Asra got diagnosed with cirrhosis of the liver at age 15 due to Auto-Immune Hepatitis, two years ago. Thus started a long and arduous journey to health. An unending line-up of tests, doctor’s appointments, missed classes, pre-transplant screenings, lab report collections, donor matching and a long wait in hospital corridors.
There is no clear cause of Asra’s disease that can target anyone, but most particularly it afflicts young females. Asra has received medical therapy but progressively her condition has worsened in spite of medical management and she now requires an urgent liver transplant.
Besides other complications relating to poor digestion, she has developed severe ascites (fluid retention in her belly) and finds it difficult to walk. Her family, although of extremely limited means is very supportive and is doing everything possible to ensure continued treatment for her. They have spent approximately Rs 6 lakhs on various hospitalisations and continue to spend Rs 25,000 per month on her medical management. Her father, the sole bread winner of the family, Zaheeruddin Shaikh is a welder, who supports a family of five children.
Asra’s mother Amina Shaikh has come forward as a ‘live donor’ to give a portion of her liver to Asra. Amina has completed her donor evaluation and is found to be medically fit.
The Local Authorization Committee at Wockhardt Hospitals, Mumbai Central has also approved the transplant during a meeting convened on 11, April, 2017.
A timely transplant can save the life of this 17 year old.

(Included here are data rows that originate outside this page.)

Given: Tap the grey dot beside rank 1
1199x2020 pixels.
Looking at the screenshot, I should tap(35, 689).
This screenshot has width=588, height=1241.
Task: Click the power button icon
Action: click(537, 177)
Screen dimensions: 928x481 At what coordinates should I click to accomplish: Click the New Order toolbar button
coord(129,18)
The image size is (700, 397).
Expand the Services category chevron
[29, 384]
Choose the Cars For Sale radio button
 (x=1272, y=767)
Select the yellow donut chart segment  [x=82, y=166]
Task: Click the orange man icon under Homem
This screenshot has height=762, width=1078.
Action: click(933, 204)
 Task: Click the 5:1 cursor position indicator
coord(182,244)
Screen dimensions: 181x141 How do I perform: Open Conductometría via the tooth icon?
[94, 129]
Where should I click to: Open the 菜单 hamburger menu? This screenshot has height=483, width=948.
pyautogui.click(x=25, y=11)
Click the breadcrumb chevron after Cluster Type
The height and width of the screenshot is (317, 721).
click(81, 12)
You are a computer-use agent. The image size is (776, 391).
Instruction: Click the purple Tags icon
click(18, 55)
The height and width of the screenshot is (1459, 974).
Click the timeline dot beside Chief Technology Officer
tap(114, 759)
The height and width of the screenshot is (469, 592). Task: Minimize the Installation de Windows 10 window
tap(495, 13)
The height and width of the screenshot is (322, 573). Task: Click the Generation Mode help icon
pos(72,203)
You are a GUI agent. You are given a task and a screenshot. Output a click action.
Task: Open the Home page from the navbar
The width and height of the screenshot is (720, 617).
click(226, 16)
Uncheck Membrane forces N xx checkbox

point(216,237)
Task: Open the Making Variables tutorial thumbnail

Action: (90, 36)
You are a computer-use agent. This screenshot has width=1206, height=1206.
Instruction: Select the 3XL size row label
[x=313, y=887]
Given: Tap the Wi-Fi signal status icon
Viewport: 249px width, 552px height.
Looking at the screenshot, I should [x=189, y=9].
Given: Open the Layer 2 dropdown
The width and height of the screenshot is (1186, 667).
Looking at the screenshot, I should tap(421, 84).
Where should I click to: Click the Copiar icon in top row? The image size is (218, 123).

At present, the only road block for her transplant is the steep cost of the surgery. The family has exhausted all their resources on her previous treatment.
Anyone wishing to come forward to support this young girl in her endeavour for a successful liver transplant and a long healthy life thereafter, can contact her surgeon Dr Anurag Shrimal or Wockhardt Hospital directly (+91-7095961122, firstname.lastname@example.org / email@example.com).
Asked what she wishes for, for her daughter at this crisis point of life, Amina’s eyes well with tears, as she says, “I pray for her long life.”
As a person, who has gone through a successful liver transplant, I know what the family must be going through at this moment. I was fortunate. I had the means to afford my treatment. But what if I hadn’t? Would I not have deserved a second shot at life?
Anyone reading this, who has the will and the desire to help Asra, can answer her call for appeal, and thank God, ‘It’s not me.’
Because who knows, tomorrow it can be actually be you in Asra’s place.